## WHAT YOU NEED TO DO:
Everything from the line containing "Instruction: Open the" to the end of the data must be duplicated word for word, and nothing else may appear.

## MATERIAL FOR THE TASK:

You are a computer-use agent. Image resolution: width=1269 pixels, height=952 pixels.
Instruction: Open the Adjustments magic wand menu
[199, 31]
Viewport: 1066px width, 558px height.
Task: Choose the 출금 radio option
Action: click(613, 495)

## WRITTEN SOLUTION:
Instruction: Open the Adjustments magic wand menu
[199, 31]
Viewport: 1066px width, 558px height.
Task: Choose the 출금 radio option
Action: click(613, 495)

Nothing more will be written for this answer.